All bets are off if there is not a palindrome that starts with a 9, but that (heuristically i.e. hopefully!) looks unlikely. I guess if you get down to values that start with 8, then the last digit must be 1, 2, 4 or 8, so that is again reduced.
For more digits, the first answers to check are those that end in 99, 999, 9999 etc, which gives scope for reducing the search substantially as well.
05-18-2015 07:10 PM
Hmmm, just plugging my palindrome check subVI into your code speeds it all up by about 4x (~236ns total time versus 953ns for your code).
String comparisons are slower.
05-18-2015 07:24 PM
Yes it works for >3 digits also (I did also find a bug in the earlier codes needing an extra Case Structure). The times I get are (I64 solutions):
digits size time checks solution
2 04 220ns 1 9009 3 06 4us 15 906609 4 08 6us 23 99000099 5 10 66us 200 9966006699 6 12 700us 1864 999000000999 7 14 191ms 455411 99956644665999 8 16 92ms 182273 9999000000009999
9 18 40s 73083091 999900665566009999 = 999920317 * 999980347
The code, with the required Case that should be in all the others too, is attached.

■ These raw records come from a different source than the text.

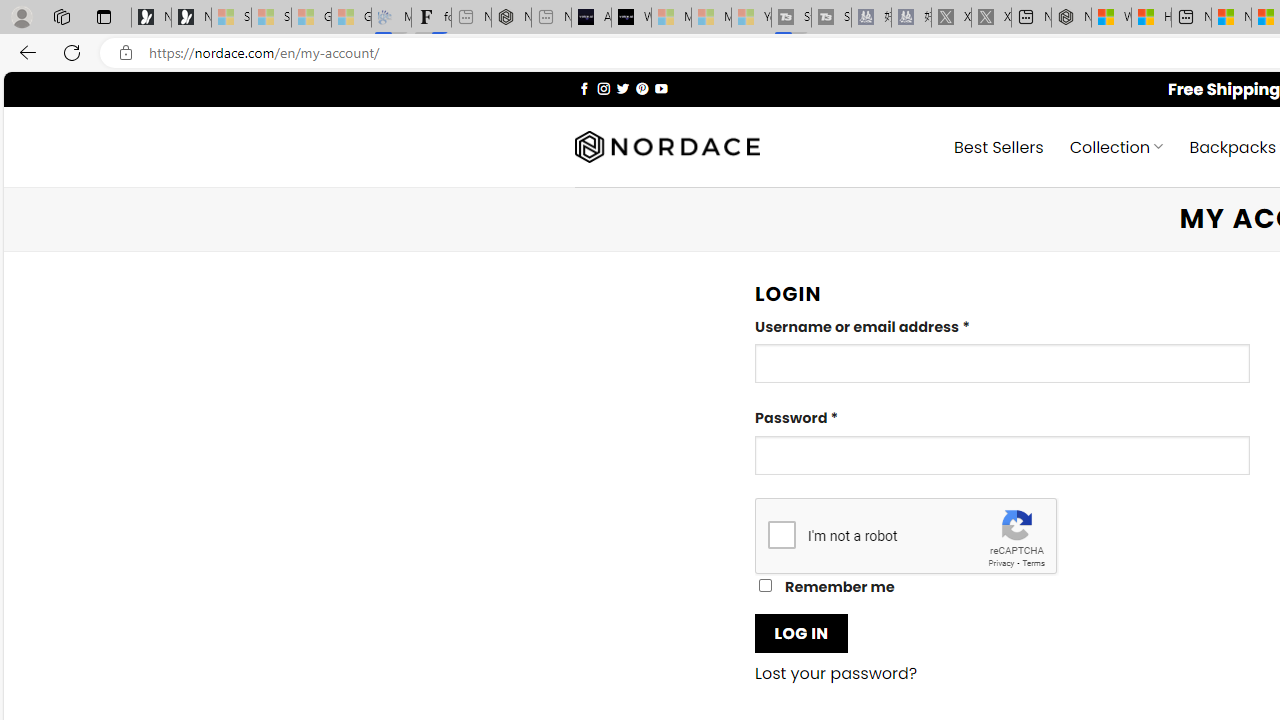
Lost your password? (836, 673)
Streaming Coverage | T3 - Sleeping (791, 17)
Nordace - #1 Japanese Best-Seller - Siena Smart Backpack (511, 17)
Microsoft Start Sports - Sleeping (671, 17)
  Best Sellers (998, 146)
Follow on YouTube (661, 88)
AI Voice Changer for PC and Mac - Voice.ai (591, 17)
Privacy (1001, 562)
LOG IN (801, 632)
Nordace - My Account (1071, 17)
I'm not a robot (782, 533)
View site information (125, 53)
Given the description of an element on the screen output the (x, y) to click on. 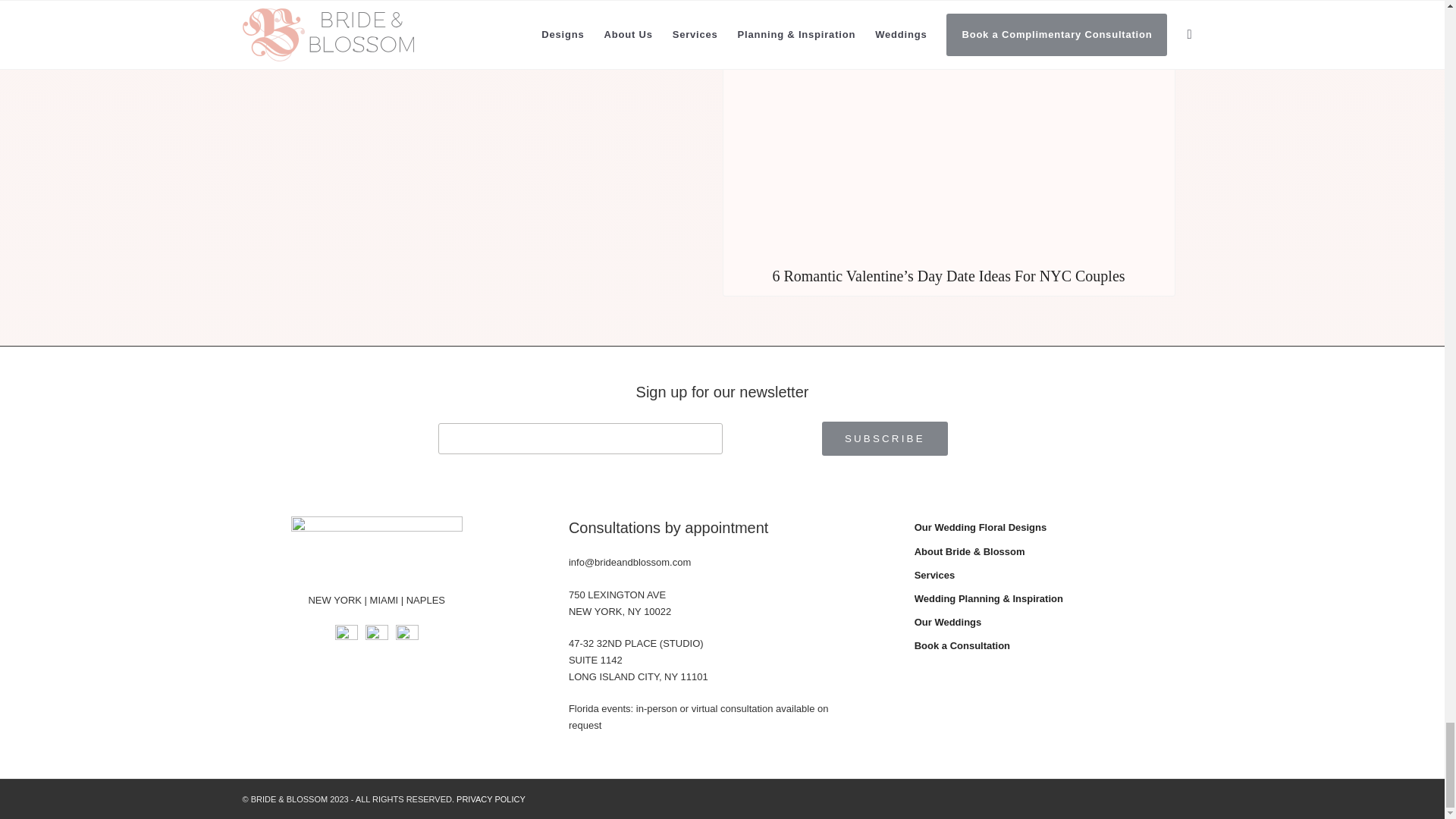
Our Wedding Floral Designs (1058, 527)
Services (1058, 576)
Subscribe (884, 438)
Subscribe (884, 438)
Given the description of an element on the screen output the (x, y) to click on. 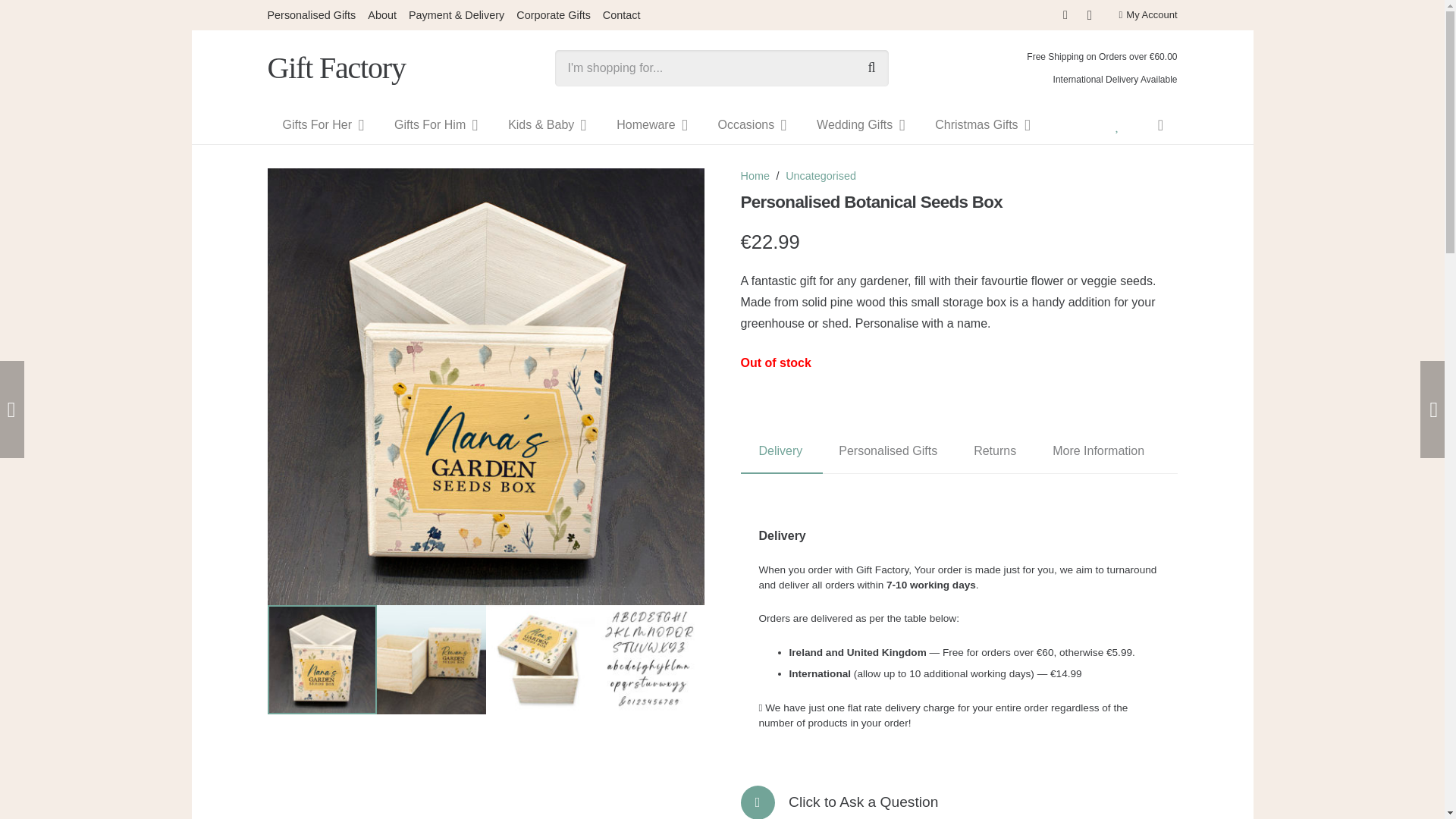
Facebook (1064, 15)
Contact (764, 802)
Contact (621, 15)
About (382, 15)
Gifts For Her (322, 125)
Contact (863, 802)
Personalised Gifts (310, 15)
My Account (1147, 14)
Gift Factory (335, 67)
Instagram (1089, 15)
Corporate Gifts (553, 15)
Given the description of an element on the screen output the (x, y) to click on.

05-18-2015 07:26 PM - edited 05-18-2015 07:34 PM
Interesting. I posted 3 palindrome checks that I'd tried:
Is yours different to any of these? I found them all to be about the same, with the string comparison marginally fastest. For example, the other two slow the 16-digit palindrome check from 92ms to 109ms and 114ms respectively. Besides my machine being slower than yours 🙂 what have I missed?
05-18-2015 08:03 PM
05-18-2015 09:16 PM - edited 05-18-2015 09:28 PM
@GregSands wrote:
Yes it works for >3 digits also (I did also find a bug in the earlier codes needing an extra Case Structure). The times I get are (I64 solutions):
digits size time checks solution
2 04 220ns 1 9009 3 06 4us 15 906609 4 08 6us 23 99000099 5 10 66us 200 9966006699 6 12 700us 1864 999000000999 7 14 191ms 455411 99956644665999 8 16 92ms 182273 9999000000009999
9 18 40s 73083091 999900665566009999 = 999920317 * 999980347The code, with the required Case that should be in all the others too, is attached.

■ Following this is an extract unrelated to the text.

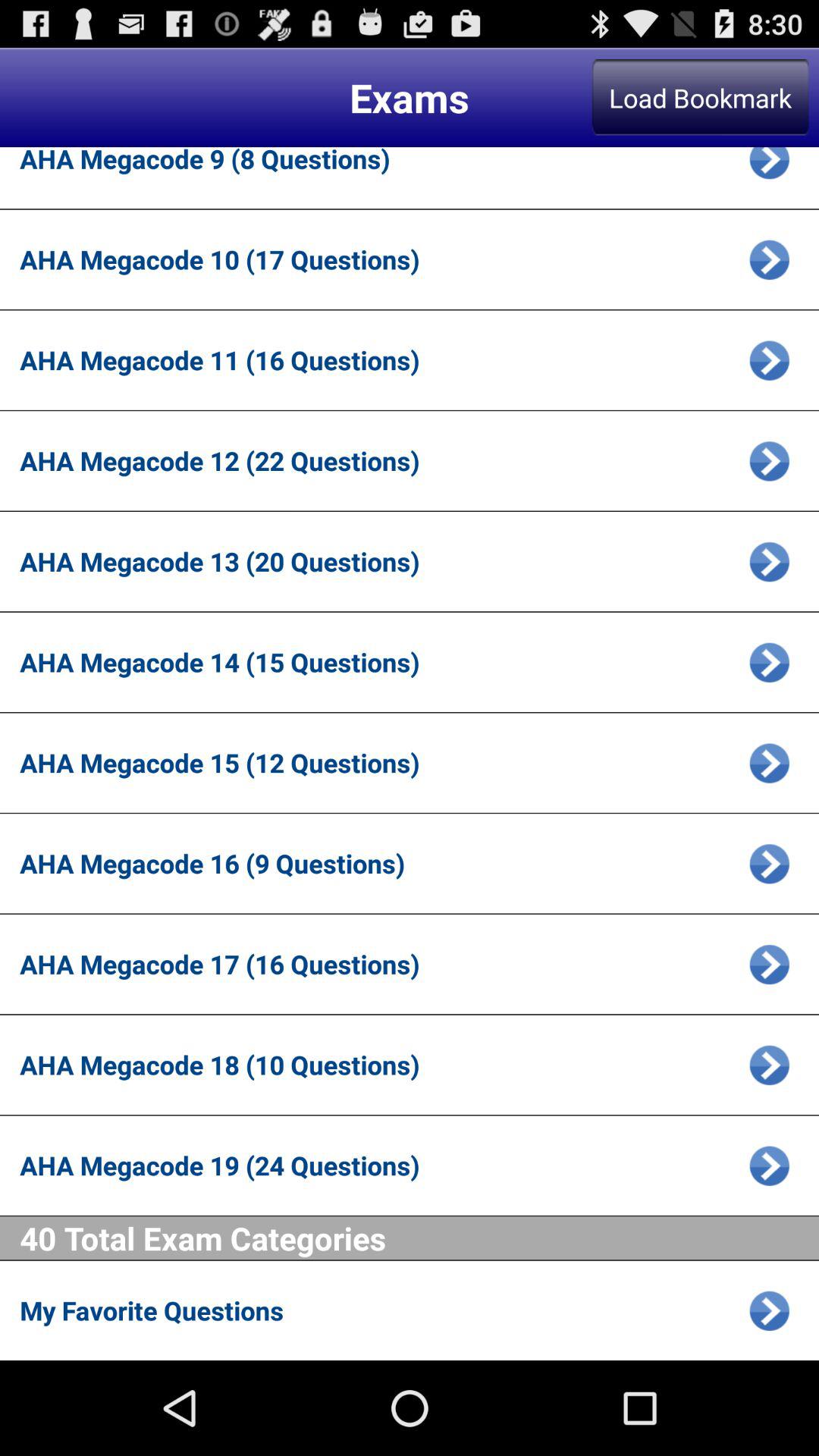
go to this page (769, 662)
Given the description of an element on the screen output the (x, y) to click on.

See if this one is any faster. 😄 (Just a very rough draft, probably needs some cleanup...)
05-18-2015 10:09 PM - edited 05-18-2015 10:53 PM
OK, here's what I get:
digits size time solution 2 04 0ns 9009 3 06 2us 906609 4 08 2us 99000099 5 10 22us 9966006699 6 12 228us 999000000999 7 14 63ms 99956644665999 8 16 26ms 9999000000009999 9 18 12s 999900665566009999 = 999920317 * 999980347
You need to be careful about folding. When we disable debugging, the outer FOR loop gets folded and we actually get a false result (single loop time/# of iterations).